I Have A Problem Keeping The Mask On When....

So, I was talking to my therapist.... (Ah yes ... I talk to a therapist.. not for sociopathy however.. I'm a part of another mental health group if you happen to be curious.). And I was told "I don't see any real indications of sociopathy. You seem very in tune with other's emotions." Hmm.. That was nice to know. :) But a little useless in the therapy setting.

Again, I'll say as I always have, I'm not going to say I'm a sociopath. I just come to the group for the discussion, the heartwarming stories, and the posers that make sociopaths' anonymous all sunshine and rainbows. :P And I happen to have a few things in common.

I personally, have seen a wide range of how "sociopaths" and "psychopaths" here handle "blending in" with the people around them. I myself, have a very good facade. It comes completely automatically, meaning all my up front work as a child paid off. I watched people, and practiced for hours in front of a mirror, which is probably not unlike many of you.

I carefully taught anything I learned to my younger siblings as I saw they needed it, manufacturing a few excellent liars in the family.

But no matter what I do... my mask falls off the moment I talk about my relationship with violence and what I've done in the past. While I can be perfectly polite and socially correct to the point where I almost believe myself, nothing puts me back into my personal truth like explaining to someone what's so "bad" about me. I can't help myself. The moment I start dwelling on the past actions or the present urges is the moment I suddenly become exactly what the asker is afraid of.

And any memory of any emotional tie I know that person has for me falls away, and I'm left with nothing. No inhibitions, no emotional savvy, no emotional anything for that matter... just desire to do something... that will probably complicate my life to no end.

But I then have to remind myself my desires are not worth risking jail time over... and look for other outlets. But I wondered if anyone else had this experience. Anybody snug in your sheep's clothing until you're reminded you're actually a wolf?

Ack..... people become frightened and realize they have no real significance to me. Or they engage in denial. I'm a strange person in the fact that either response doesn't bother me. I couldn't care what those who I don't really care for think about me. This is not intenitional or personal... I just hardly know they exist. XD

I'm always so surprised when someone asks a "What about my feelings" sort of question. The only response I've got to that is "What do you MEAN?!?!?" Why they even bother to ask I can't even imagine. Probably if someone is asking me that question, I'm wondering in a little disbelief that the person even has "feelings," why they'd ever assume I had any emotional attachment for them in the first place, or why they assume their emotions matter to me BECAUSE they are their's! Sometimes empaths can be so arrogant! :P Those are the situations where there is truly no honest and graceful way out. You chose one or the other, but not both.

Any one dealt with this awkward scenario, or am I just a confused little empath who's got her wires crossed? ;) Do tell.
flip12 flip12
18-21, F
1 Response May 10, 2012

Thank-you for that story.

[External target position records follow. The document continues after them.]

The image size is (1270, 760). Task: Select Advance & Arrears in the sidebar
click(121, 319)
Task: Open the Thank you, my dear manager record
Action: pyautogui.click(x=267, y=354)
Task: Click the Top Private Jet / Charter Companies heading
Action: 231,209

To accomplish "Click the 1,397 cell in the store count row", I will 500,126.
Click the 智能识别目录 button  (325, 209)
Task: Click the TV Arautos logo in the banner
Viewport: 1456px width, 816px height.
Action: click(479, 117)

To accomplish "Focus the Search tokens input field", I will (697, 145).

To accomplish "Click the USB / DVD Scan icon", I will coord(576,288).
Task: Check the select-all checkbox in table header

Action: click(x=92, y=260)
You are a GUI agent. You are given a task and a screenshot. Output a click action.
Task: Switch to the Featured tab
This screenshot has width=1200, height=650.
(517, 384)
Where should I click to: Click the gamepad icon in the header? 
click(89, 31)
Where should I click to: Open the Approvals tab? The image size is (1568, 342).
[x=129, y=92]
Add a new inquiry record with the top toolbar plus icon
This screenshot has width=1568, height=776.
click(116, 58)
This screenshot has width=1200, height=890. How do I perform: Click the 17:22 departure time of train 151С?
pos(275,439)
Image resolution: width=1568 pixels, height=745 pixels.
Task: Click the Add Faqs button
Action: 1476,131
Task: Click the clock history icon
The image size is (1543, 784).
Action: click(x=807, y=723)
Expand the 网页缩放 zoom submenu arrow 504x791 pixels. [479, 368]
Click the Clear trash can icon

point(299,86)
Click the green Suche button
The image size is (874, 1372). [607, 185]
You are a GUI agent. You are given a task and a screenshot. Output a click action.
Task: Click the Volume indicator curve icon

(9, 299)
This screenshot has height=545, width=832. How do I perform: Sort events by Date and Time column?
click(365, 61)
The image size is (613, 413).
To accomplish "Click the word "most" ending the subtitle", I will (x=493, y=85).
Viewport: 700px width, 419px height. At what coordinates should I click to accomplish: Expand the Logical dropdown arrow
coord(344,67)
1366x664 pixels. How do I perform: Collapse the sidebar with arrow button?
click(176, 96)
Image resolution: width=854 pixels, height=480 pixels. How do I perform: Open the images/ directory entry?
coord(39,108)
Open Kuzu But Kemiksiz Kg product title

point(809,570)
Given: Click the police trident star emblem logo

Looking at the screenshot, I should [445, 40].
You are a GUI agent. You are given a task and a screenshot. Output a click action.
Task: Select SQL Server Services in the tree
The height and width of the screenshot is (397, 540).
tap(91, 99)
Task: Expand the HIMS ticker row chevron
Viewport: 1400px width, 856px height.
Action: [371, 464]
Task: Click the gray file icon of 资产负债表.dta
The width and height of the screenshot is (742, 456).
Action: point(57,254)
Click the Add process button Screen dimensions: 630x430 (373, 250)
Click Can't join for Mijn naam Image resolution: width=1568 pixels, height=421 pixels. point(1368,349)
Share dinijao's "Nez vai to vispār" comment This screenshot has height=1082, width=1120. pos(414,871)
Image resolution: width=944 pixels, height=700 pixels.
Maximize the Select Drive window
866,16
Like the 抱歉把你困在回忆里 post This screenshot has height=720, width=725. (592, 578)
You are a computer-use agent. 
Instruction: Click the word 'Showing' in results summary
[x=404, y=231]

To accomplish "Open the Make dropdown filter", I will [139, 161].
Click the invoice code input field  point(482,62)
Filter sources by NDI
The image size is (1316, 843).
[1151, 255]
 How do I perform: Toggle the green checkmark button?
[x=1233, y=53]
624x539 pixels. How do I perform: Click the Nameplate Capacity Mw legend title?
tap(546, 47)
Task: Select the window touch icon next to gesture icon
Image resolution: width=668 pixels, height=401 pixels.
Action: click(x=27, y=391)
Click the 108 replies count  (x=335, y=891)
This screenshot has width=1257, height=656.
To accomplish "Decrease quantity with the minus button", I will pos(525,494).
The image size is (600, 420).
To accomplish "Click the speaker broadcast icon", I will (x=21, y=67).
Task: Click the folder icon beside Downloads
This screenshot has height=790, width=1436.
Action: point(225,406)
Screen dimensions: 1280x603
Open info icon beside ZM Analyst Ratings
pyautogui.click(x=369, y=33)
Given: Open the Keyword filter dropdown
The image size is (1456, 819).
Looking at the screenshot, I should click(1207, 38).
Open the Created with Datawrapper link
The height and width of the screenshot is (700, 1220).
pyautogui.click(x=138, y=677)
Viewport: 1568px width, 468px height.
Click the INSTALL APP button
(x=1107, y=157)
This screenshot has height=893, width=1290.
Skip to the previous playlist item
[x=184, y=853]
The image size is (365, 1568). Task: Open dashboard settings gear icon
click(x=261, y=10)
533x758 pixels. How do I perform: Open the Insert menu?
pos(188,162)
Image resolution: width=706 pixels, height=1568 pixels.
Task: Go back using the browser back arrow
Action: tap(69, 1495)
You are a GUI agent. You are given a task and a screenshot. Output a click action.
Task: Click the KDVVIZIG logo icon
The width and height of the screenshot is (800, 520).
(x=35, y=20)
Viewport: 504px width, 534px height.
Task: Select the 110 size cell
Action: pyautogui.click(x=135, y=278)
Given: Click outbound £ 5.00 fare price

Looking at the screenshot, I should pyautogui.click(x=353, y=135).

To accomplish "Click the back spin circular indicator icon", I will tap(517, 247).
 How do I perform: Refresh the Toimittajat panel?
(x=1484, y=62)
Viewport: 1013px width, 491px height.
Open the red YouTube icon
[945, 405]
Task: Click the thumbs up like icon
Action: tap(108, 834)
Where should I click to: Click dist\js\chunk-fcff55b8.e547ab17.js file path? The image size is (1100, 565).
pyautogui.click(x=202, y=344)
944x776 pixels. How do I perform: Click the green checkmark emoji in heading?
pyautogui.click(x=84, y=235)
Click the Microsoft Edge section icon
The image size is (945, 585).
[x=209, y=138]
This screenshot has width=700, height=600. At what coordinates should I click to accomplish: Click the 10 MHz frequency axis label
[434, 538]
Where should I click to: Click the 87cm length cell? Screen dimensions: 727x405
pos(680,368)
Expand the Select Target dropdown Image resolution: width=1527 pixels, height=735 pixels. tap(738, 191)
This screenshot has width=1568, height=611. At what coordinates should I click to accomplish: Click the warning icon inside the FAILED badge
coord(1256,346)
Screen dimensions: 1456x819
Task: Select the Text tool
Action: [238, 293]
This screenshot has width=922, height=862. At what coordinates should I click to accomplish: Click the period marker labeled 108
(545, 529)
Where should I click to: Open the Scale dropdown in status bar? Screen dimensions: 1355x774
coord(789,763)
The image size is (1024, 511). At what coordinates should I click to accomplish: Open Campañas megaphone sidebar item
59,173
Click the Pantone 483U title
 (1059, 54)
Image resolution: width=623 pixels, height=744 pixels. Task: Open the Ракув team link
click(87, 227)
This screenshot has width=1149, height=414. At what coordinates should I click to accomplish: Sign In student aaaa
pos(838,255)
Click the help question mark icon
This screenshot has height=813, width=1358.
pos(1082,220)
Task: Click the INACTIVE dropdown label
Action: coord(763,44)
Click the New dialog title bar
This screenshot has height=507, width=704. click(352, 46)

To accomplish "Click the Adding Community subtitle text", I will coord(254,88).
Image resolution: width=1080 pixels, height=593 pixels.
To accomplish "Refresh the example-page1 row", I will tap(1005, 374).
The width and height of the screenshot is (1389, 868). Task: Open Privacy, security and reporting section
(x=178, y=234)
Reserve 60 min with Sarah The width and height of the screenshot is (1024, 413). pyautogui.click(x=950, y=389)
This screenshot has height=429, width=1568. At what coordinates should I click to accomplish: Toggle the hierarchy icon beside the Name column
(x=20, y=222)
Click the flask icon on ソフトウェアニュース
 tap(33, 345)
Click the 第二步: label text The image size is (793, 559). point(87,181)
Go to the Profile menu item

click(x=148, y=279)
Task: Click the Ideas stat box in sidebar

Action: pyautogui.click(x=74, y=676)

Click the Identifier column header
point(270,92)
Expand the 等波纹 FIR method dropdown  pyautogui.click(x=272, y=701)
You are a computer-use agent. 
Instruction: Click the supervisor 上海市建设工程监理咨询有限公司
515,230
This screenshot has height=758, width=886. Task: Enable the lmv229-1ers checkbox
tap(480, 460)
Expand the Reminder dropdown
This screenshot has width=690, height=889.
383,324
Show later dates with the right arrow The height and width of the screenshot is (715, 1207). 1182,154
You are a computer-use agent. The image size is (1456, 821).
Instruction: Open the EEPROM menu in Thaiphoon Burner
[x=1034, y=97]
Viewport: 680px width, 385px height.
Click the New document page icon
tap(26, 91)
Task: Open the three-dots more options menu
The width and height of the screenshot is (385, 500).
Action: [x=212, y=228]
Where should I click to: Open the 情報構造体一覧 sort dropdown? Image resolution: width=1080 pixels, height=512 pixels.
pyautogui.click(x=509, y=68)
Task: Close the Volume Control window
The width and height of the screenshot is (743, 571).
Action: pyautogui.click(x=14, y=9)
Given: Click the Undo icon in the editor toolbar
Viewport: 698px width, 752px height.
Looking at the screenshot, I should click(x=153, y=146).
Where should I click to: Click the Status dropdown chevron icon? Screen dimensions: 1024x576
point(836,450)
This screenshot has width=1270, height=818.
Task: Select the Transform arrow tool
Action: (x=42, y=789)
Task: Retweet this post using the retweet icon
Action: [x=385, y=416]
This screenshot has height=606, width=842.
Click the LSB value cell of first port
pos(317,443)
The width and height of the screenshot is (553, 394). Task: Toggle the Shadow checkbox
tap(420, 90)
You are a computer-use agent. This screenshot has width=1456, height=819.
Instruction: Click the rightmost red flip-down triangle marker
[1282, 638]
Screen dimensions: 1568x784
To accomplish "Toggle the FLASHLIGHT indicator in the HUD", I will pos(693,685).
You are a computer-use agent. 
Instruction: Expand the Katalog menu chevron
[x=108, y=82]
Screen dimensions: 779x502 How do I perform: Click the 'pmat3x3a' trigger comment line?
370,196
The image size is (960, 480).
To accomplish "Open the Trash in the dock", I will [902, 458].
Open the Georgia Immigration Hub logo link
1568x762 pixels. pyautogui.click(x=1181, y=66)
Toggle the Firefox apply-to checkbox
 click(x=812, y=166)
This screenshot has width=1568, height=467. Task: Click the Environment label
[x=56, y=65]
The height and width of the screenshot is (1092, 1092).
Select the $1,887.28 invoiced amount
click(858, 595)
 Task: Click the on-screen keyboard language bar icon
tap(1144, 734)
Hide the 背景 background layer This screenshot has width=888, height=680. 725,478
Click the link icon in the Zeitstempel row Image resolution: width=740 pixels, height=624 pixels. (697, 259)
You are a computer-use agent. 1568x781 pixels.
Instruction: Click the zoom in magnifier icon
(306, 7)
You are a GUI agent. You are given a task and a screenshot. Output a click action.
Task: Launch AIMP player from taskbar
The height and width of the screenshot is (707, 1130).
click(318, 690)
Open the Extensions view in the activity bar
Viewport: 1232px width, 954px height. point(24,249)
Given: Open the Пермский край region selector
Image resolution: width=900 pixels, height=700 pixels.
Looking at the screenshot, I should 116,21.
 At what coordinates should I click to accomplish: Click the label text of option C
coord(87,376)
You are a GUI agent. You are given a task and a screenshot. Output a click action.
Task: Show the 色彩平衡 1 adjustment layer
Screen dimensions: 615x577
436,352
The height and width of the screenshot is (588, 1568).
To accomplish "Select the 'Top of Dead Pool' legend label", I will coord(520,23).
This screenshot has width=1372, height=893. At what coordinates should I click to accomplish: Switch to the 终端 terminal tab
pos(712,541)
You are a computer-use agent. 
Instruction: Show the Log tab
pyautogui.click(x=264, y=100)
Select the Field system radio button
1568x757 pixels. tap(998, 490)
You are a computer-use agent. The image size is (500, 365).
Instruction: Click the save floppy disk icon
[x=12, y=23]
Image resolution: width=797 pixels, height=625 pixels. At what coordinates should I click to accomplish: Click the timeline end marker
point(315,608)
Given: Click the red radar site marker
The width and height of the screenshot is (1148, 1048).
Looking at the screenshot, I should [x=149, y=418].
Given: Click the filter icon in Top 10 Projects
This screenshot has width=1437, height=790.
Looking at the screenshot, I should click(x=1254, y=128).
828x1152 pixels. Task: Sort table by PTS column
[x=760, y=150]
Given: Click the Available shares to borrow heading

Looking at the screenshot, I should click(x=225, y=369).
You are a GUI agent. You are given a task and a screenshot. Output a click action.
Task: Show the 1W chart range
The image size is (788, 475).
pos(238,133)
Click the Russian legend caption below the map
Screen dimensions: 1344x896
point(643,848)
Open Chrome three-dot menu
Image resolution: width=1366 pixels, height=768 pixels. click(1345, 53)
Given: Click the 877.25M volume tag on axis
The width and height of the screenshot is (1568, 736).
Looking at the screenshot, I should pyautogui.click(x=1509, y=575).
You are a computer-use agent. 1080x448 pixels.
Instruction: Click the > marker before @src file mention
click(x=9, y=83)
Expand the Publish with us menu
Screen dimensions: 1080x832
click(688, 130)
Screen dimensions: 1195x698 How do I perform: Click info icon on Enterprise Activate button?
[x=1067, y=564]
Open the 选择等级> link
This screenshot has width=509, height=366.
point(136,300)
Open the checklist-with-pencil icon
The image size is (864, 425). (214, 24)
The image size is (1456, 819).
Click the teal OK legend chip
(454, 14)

I confronted my friend about his sociopathic traits and have come to accept him as he is; I try not to think about it too deeply. I am most likely the only person he knows that has confronted him with my knowledge and stuck around. Every time I talk about something that involves my feelings I will often preface it with "I know you don't care one way or another but this is how it is with me..." I have to say that I'm glad I found out and was stupid enough at the time to think that I needed to confront him and discuss our issues together. He may not care about me at all, but his actions say otherwise. Why? I don't know because he gets no more from me than I get from him. But I'm glad about it. Some days he does a bang-on job of acting the friend and other days he lets his true self out. He should know he doesn't have to act around me, but now and again, it "feels" good to me that he does.